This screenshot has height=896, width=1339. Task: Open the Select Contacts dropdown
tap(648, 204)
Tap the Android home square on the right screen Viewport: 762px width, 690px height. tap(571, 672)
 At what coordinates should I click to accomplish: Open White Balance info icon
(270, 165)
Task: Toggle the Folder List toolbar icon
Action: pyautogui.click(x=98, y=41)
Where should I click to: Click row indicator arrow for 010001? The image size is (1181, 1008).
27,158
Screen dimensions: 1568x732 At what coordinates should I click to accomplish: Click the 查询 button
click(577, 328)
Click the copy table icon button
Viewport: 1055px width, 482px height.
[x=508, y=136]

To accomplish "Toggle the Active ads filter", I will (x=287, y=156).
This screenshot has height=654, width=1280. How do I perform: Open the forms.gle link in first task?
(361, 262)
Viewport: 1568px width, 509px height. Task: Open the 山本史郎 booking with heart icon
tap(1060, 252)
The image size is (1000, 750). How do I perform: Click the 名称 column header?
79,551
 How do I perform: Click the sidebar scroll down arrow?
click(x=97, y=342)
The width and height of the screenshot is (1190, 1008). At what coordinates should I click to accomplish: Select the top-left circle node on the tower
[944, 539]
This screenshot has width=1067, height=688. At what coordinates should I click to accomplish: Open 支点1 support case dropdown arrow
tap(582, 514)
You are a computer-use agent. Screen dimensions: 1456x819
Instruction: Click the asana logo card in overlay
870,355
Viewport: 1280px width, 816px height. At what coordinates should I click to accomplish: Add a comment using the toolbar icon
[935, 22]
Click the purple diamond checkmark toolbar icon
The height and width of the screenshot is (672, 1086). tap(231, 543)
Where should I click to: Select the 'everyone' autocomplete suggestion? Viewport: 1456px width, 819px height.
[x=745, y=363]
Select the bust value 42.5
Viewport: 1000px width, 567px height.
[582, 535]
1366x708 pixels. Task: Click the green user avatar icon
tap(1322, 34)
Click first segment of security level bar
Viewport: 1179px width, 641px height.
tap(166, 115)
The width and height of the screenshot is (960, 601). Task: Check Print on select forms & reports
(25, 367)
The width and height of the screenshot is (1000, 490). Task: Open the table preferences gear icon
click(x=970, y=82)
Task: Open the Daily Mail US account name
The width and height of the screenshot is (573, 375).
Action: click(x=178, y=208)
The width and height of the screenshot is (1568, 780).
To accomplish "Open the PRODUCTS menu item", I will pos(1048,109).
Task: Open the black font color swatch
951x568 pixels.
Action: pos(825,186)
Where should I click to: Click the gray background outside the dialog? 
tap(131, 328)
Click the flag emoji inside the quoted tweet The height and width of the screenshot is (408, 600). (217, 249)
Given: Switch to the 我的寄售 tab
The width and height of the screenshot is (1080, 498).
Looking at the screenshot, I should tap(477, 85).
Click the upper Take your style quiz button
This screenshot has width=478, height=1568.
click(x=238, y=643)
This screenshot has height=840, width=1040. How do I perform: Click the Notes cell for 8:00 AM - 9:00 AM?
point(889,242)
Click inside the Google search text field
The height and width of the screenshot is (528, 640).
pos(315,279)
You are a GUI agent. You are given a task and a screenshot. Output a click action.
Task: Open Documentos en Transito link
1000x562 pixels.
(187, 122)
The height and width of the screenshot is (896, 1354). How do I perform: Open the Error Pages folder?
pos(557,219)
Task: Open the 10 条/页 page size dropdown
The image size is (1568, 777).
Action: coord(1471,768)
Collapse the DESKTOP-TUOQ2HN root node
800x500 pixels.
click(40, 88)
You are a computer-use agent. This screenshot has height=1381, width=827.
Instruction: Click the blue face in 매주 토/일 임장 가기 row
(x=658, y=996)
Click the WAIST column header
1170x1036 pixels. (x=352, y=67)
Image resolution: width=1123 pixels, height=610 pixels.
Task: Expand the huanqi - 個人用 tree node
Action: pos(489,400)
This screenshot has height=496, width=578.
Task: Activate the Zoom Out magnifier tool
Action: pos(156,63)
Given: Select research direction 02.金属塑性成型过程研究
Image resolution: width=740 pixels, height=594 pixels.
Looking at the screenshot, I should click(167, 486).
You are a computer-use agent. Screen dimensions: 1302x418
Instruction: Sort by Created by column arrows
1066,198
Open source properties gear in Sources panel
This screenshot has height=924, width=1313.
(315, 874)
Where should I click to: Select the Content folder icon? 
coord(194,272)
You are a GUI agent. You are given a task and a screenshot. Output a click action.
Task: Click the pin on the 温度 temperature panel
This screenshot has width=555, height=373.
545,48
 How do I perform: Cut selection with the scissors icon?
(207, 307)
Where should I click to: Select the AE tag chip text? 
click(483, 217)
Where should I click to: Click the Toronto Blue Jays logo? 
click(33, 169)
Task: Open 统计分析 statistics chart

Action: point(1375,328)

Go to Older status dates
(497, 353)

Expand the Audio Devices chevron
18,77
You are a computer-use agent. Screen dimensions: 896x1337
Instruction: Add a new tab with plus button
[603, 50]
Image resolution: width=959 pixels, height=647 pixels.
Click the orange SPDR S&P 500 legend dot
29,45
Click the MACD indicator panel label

* * * * *

§ **Activity**:
Reproduce only the lines above, starting at the line with "1000x562 pixels." and ending at the line with "Task: Open the 10 条/页 page size dropdown", exactly as written.

§ **Expected answer**:
1000x562 pixels.
(187, 122)
The height and width of the screenshot is (896, 1354). How do I perform: Open the Error Pages folder?
pos(557,219)
Task: Open the 10 条/页 page size dropdown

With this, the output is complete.